Commensality at the Lunch Table
We continue with our series from our summer class, Anthropology of Food (MET ML 641), with this post from Meghan Russel.
If you read popular newspapers or magazines, you may have seen that the American lunch hour is being threatened. More and more Americans are working through their lunch hour, skipping it altogether, or eating at their desk as they continue to work. One place where lunchtime is still alive and well, however, is in the school cafeteria. While I won’t be speaking to the cafeteria per se, I will be examining elementary school lunch-time as experienced during a class field trip to an area farm. I work as a Farm Educator at this farm and therefore have the opportunity to observe many students interact as they each lunch at their end of their field trip.
Field trips offer an interesting look into school lunches because there is no hot lunch option provided by the school. Everyone is eating something brought from home. This creates immediate differences between each of the students that can be broken down and analyzed at various levels. For one, each student brings his or her lunch in its own unique receptacle. While the classic brown paper bag is still a popular option, the simple plastic lunch box with a pop culture icon on the front is gone. These have been replaced by a variety of nylon and zip-up options in a variety of sizes and colors, often with matching water bottles. Some students have individual compartments built into their lunch box to separate out their items, while others have individual plastic containers that hold the various pieces of their lunch within. In addition to these fancy, sustainable, and eco-friendly options some students also use a simple plastic grocery bag or a gallon-sized Ziploc bag.
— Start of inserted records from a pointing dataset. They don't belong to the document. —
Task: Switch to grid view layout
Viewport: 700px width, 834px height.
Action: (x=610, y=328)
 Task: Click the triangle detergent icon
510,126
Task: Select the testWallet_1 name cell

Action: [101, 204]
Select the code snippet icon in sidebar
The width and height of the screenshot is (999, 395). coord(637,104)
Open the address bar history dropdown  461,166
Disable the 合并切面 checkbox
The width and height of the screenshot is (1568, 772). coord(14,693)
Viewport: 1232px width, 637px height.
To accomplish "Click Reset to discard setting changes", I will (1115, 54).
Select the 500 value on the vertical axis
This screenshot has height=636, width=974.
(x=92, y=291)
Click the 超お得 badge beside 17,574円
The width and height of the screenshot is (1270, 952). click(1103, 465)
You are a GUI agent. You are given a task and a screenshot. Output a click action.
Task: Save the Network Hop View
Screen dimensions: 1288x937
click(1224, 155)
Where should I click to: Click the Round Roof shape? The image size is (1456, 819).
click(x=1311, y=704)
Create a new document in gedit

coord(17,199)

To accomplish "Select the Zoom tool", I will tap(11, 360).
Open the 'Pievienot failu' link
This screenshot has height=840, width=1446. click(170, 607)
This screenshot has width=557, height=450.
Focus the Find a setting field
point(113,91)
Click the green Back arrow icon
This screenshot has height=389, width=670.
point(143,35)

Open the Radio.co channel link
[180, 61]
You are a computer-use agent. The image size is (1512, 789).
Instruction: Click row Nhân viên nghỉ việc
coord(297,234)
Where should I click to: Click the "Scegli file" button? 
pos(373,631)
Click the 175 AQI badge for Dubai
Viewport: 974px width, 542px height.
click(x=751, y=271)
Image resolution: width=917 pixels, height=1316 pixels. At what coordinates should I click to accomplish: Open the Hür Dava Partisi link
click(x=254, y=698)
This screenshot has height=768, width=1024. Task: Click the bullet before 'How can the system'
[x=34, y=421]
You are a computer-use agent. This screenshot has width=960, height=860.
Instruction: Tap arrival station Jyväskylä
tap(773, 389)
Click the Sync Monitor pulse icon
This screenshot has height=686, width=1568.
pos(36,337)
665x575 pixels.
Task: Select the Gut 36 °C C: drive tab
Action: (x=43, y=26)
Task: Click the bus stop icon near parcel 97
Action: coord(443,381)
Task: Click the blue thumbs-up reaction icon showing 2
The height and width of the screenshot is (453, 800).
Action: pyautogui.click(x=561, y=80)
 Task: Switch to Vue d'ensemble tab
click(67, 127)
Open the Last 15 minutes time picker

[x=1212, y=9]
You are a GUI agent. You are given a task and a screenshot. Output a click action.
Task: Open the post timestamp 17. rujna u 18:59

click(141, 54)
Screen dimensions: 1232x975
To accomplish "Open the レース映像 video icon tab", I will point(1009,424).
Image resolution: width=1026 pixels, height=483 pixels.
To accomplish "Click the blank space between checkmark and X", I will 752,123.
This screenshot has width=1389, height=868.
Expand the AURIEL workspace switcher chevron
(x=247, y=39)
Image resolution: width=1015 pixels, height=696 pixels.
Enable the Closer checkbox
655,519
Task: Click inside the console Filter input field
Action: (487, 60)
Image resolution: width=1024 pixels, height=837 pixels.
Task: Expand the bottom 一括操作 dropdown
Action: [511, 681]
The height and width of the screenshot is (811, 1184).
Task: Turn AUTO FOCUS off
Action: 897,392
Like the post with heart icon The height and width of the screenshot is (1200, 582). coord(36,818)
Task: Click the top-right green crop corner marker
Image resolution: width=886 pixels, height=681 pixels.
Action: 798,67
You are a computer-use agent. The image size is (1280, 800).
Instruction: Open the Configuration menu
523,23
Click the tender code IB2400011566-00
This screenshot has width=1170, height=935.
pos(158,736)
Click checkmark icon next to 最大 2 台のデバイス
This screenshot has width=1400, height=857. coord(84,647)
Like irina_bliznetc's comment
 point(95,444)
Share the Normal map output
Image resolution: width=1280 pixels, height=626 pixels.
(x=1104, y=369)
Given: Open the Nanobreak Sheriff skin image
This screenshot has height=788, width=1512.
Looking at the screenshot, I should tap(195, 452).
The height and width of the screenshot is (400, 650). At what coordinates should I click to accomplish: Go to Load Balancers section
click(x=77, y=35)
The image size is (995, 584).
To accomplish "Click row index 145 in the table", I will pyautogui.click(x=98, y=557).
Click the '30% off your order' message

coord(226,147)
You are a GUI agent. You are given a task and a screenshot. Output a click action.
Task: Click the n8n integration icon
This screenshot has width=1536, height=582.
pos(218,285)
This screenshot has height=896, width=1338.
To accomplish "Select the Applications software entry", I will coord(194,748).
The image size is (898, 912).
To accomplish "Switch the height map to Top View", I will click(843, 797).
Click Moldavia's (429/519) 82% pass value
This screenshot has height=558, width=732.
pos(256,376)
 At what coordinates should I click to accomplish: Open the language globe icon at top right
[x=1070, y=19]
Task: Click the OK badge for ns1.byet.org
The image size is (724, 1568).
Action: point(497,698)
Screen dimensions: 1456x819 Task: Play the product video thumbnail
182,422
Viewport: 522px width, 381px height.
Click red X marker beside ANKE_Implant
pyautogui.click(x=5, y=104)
Within these various lunch receptacles are a wide range of food items. Some students still bring the classic sandwich with a bag of chips and a piece of hand fruit. The old stand-by of a peanut butter and jelly sandwich, however, has been replaced by sunbutter and jelly or a lunch meat sandwich to accommodate for allergies. Some students have expensive berries, organic squeeze poaches, and Lunchables. Others have ethnic items representative of the immigrant status of the parents, the student, or both – a bag of sushi, a noodle dish with chop sticks, or a Vietnamese sweet cake.
In addition, a student’s choice of seat for lunch impacts his or her lunch experience. This particular area consists of multiple picnic tables placed around a square of wooden benches. If a student decides to sit on the bench, she must either hold her lunch on her lap or place it down next to her. This orients her lunch experience. Will she engage in one-on-one conversation with the student sitting next to her, who may have also placed her lunch down on the bench so that they are facing each other in a mini-conversation? Will she face forward in silence? Or will she try to yell across the open space to someone on the other bench? Sitting at one of the picnic tables creates larger conversations involving the upwards of eight or ten students that can fit at the table.
Among all these differences, the students are all hungry, and it is lunchtime. After being split up in groups all morning for their field trip, the students are happy to be back together. Watching them eat lunch, there doesn’t seem to be any acknowledgement of differences between what they are eating for lunch or what their lunch came in. Each is engaged in his or her own experience yet they are also all eating lunch together. To engage in commensality, it doesn’t matter what any one individual is eating. What matters is the socialization that is occurring, the sharing of space and time.